On the occasion of the 74th Festival de Cannes, L’Oréal Paris has announced the launch of the Lights on Women Award, which will honour one rising female filmmaker in partnership with the Short Films competition of the Festival de Cannes.
The winner will be hand-picked from a selection of the Festival de Cannes’ Short Films competition and from international film schools’ short film programs.
Below, L’Oréal Paris global brand president, Delphine Viguier-Hovasse, tells us everything we need to know.
1. This year, L’Oréal Paris is launching the Lights on Women Award. Can you please tell us more about this?
The Lights On Women Award was created to honour female filmmakers, provide visibility to their work, and empower women in a male-dominated industry. The award will be given to one rising female filmmaker in partnership with the Short Films competition of the Cannes Film Festival.
The winner will be hand-picked from a selection of the Short Films competition and international film schools’ short film programs. The award recipient will be chosen and announced by Academy award-winner and L’Oréal Paris spokesperson, Kate Winslet – the award’s first juror – during a special award ceremony at the Jeune Cinema dinner in Cannes on July 16.
2. What support will the winner of the award receive from L’Oréal Paris?

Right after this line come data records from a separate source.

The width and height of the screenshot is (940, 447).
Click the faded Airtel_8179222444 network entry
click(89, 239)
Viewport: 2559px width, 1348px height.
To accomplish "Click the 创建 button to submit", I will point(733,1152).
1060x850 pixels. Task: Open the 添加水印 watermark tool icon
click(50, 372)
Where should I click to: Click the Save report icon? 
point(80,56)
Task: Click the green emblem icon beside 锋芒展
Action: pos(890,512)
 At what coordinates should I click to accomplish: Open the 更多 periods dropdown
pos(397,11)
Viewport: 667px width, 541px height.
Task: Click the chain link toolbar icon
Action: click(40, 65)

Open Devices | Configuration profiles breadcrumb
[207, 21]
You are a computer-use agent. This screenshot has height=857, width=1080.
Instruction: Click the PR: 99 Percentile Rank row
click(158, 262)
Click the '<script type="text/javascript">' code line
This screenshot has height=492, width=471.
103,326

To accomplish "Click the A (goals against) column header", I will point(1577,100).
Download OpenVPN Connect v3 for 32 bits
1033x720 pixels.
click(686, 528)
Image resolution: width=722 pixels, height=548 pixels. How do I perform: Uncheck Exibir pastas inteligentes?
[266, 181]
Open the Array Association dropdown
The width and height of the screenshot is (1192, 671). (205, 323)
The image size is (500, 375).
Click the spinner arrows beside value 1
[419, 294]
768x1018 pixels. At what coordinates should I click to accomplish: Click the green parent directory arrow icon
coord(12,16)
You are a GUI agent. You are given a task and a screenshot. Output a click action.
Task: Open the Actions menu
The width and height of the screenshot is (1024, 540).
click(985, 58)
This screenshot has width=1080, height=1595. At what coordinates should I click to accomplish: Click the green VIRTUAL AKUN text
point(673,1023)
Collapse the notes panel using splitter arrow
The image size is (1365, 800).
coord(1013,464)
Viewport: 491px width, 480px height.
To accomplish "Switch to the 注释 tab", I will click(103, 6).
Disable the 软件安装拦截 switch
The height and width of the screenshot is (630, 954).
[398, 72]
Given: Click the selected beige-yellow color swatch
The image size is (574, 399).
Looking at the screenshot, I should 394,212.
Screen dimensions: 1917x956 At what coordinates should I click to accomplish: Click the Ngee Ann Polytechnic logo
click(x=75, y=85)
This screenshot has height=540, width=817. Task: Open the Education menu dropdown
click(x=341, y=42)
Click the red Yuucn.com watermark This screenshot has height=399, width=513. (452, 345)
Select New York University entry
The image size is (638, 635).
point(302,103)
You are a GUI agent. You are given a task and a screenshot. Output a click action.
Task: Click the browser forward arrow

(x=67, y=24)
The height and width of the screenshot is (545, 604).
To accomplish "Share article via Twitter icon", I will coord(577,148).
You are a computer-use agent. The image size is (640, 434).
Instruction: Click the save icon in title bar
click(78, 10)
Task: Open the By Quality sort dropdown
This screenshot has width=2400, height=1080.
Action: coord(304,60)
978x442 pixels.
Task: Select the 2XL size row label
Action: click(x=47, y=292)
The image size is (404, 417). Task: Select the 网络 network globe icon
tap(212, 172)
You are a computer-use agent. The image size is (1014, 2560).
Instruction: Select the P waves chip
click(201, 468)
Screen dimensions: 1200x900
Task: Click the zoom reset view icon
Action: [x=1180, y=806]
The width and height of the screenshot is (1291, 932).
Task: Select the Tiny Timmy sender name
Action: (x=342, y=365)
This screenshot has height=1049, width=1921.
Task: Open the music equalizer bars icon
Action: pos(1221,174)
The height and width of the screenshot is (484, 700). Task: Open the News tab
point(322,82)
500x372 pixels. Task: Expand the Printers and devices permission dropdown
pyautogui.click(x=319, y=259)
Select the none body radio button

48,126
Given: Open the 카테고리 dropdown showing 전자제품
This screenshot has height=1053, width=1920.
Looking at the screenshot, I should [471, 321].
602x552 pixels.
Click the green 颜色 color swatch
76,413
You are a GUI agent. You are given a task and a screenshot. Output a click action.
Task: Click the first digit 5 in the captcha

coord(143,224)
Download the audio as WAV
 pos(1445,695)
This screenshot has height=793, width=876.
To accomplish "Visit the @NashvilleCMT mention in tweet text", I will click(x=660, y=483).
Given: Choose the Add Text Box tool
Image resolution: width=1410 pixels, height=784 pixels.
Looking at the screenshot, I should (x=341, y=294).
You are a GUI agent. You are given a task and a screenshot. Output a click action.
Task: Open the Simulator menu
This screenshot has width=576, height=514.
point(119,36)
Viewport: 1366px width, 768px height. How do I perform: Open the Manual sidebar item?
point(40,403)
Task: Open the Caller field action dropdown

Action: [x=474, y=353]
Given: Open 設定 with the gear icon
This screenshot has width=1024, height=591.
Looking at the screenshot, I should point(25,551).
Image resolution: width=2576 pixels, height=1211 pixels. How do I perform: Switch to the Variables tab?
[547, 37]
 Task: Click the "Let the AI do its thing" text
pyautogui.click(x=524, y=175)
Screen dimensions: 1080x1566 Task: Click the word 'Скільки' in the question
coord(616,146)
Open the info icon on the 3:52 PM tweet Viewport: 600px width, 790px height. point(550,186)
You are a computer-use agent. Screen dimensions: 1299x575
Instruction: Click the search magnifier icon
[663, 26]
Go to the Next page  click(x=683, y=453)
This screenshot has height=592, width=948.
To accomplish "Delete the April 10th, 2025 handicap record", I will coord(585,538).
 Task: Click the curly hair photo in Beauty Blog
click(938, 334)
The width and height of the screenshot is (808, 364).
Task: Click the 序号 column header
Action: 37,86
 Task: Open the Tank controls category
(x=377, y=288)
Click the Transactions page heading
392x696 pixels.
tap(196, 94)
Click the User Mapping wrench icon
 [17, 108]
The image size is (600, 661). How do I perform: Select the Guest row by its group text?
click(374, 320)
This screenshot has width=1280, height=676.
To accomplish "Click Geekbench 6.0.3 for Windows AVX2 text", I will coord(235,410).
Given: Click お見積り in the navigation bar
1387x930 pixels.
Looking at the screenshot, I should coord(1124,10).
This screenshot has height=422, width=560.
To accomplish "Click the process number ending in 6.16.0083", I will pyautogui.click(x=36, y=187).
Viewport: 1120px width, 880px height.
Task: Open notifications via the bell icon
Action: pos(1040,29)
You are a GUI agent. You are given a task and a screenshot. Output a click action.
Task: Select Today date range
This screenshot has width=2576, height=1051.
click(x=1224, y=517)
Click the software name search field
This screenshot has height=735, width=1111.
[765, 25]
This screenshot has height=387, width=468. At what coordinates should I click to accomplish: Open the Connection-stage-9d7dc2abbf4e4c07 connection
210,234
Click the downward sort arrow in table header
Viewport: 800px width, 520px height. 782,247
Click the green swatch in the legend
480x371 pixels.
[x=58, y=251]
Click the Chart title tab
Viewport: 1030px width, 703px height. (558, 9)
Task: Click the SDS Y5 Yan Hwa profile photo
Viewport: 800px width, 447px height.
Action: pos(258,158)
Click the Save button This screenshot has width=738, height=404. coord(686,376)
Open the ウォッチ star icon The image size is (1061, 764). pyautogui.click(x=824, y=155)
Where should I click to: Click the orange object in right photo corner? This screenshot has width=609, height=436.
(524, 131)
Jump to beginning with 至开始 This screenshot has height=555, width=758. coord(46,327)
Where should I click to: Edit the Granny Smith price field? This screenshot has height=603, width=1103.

The winner of the inaugural Lights On Women Award will receive financial support of up to €30,000.This unique recognition will also offer the winner a platform for increased visibility.
3. Why was this award created?
Gender imbalance in the film industry – especially in roles behind the camera - has been a longstanding issue. In 2019, only 10.7% of film directors in Hollywood were women. Moreover, only 21.3% of short films are directed by women, and only seven women have ever been nominated for Best Director at the Academy Awards.
Our core mission with this award is to empower female filmmakers and bring visibility to their work. Through the Lights On Women Award, we hope to highlight the impressive work female filmmakers create and remove barriers, such as lack of funding or mentorship, that often inhibit women from excelling in this male-dominated sphere.
We intentionally chose to award directors of short films because short films are renowned for reflecting the future of the film industry. Because of short films’ flexible format and relatively low barrier to entry at the Short Films Competition, this award is open to more nominees, expanding the opportunity for recognition.
4. What does this new award mean for L’Oréal Paris’ commitment to women empowerment?
L’Oréal Paris is a feminine and feminist brand. Women’s empowerment has always been at the core of L’Oréal Paris’ mission. The Lights On Women Award seeks to confront the massive underrepresentation of women in film.
This requires large-scale support, and I am proud to use our brand platform and resources to champion women filmmakers. With the help of the incredible female actors who represent L’Oréal Paris, I am confident that our commitment to female filmmakers is a first step towards creating lasting change against gender imbalance in the film industry.
5. What is L’Oréal Paris’ relation to cinema and the film industry?
Over the past 24 years, L’Oréal Paris has had a longstanding relationship with cinema and the film industry, most notably as an official partner of Cannes and as the official makeup artist of the Festival. We have always championed women, specifically in the world of film, through its relationship with female actors who represent the brand as spokespeople.
6. This year is the 50th anniversary of L’Oréal Paris’ “Because you’re worth it” slogan. How does this slogan resonate in the context of the brand’s presence at Cannes today?
The “Because you’re worth it” slogan was released in 1971 during a time when advertising for women was created by men, from men’s perspectives of how women should be. “Because you’re worth it” challenged this narrative because it was written from a female perspective, highlighting self-confidence and self-worth.
While progress has been made in many countries, women today – no matter where they are from – need to stay vigilant about asserting their place in society. “Because We’re Worth It” means empowering women, whatever their age, whatever their origin, to believe in their beauty, strength, and sense of worth.
It is a strong and inclusive statement that resonates here at Cannes, especially with the launch of the Lights On Women Award. We at L'Oréal Paris aim to provide visibility and empower the talented female directors present at Cannes; celebrating their creativity and talent in cinema, and championing women’s visibility in the cinema industry.